Generally, DMA for USART reception is not as useful as for transmission. The transmission case can be activated without any implications for the application since the interface and its operation are effectively identical. The advantage is in the DMA driver efficiency since it avoids interrupt handling of each character.

Receive DMA operation requires programming the length of receive data blocks, whereas a block size of 1 will give no improvements over character interrupt mode. Larger block sizes will however result in improved character reception performance but the data will only be available once the complete block size has been received or else a timeout has occurred. Although the SAM7X USART implementation supports hardware timeouts, the solution is not generically compatible and so is generally avoided. Rx DMA operation is thus not very suited to applications which receive occasional single characters (eg. the input from a keyboard) and also has problems with XON/XOFF operation since such sequences are also queued by hardware in the input buffer before a complete DMA block size has been received.

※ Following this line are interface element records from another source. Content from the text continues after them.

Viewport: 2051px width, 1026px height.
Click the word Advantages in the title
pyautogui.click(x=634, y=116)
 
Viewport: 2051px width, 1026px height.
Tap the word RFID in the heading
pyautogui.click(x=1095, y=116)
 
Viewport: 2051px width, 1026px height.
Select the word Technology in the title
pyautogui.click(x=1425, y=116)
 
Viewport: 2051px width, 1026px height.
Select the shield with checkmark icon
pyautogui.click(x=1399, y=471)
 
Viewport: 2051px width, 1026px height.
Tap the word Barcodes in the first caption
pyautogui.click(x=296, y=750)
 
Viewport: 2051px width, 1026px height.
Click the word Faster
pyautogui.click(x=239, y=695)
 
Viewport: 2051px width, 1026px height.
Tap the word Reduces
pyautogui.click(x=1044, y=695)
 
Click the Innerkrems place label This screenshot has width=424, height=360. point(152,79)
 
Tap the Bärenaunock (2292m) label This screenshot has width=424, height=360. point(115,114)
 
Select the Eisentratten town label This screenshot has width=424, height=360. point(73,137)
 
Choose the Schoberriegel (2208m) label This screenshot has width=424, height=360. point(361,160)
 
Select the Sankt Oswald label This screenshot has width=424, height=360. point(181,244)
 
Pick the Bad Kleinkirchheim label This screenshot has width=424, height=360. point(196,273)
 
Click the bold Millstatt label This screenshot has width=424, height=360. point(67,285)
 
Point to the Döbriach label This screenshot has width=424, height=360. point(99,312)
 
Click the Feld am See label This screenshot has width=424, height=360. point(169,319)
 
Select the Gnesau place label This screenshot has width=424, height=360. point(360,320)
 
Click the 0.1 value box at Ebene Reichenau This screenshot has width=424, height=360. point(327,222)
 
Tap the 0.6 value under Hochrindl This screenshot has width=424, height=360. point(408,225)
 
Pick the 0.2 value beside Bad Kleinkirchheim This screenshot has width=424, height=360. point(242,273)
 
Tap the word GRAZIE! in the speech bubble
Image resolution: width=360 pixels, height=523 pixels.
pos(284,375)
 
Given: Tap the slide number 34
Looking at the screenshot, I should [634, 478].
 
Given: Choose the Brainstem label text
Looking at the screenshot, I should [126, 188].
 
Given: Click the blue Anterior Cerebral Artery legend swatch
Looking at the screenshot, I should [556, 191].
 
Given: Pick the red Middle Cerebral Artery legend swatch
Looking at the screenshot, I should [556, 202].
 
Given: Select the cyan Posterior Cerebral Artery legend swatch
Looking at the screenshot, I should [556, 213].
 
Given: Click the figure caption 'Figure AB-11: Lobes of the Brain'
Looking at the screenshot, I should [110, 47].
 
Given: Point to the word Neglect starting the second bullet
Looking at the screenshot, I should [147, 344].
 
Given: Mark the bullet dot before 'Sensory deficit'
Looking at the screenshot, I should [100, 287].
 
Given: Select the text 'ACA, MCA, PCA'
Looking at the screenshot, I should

Receive DMA is however useful when the serial protocol operates using frames of fixed sizes, resulting in an optimal efficiency due to the fact that there is only one interrupt when the complete frame has been received. The uTasker serial driver supports this mode of operation and the USART RX DMA can be defined to operate as follows:

    tInterfaceParameters.ucDMAConfig = (UART_RX_DMA | UART_RX_DMA_HALF_BUFFER);

This will set up each receive block to received a length equal to half of the receive buffer length. The receive buffer length should thus be defined to be twice the frame length. Each time the frame length has been received to the input buffer, the driver will wake the owner application task, which can then read the contents. In the meantime the second half of the buffer is being used for reception of the next frame so that there are generally no critical time requirements for the application to read the first frame buffer.

The reception DMA process is analogue to the transmission process. Instead of using the RXRDY flag, which is used in character interrupt mode to signal each arrived character, this is used by the peripheral DMA controller to initiate each DMA transfer. While the DMA block transfer is still in progress the ENDRX flag is 0. As soon as the DMA transfer count reaches 0, when the last character in the rx block has been written by DMA to the receive buffer, the ENDRX flag is set and its interrupt is used to update the receive buffer details and signal that the application can retrieve the received data from the input buffer.


The uTasker simulator has also be updated to handle the USART transmit and receive operation in DMA mode so that the operation can be comfortably tested on the PC.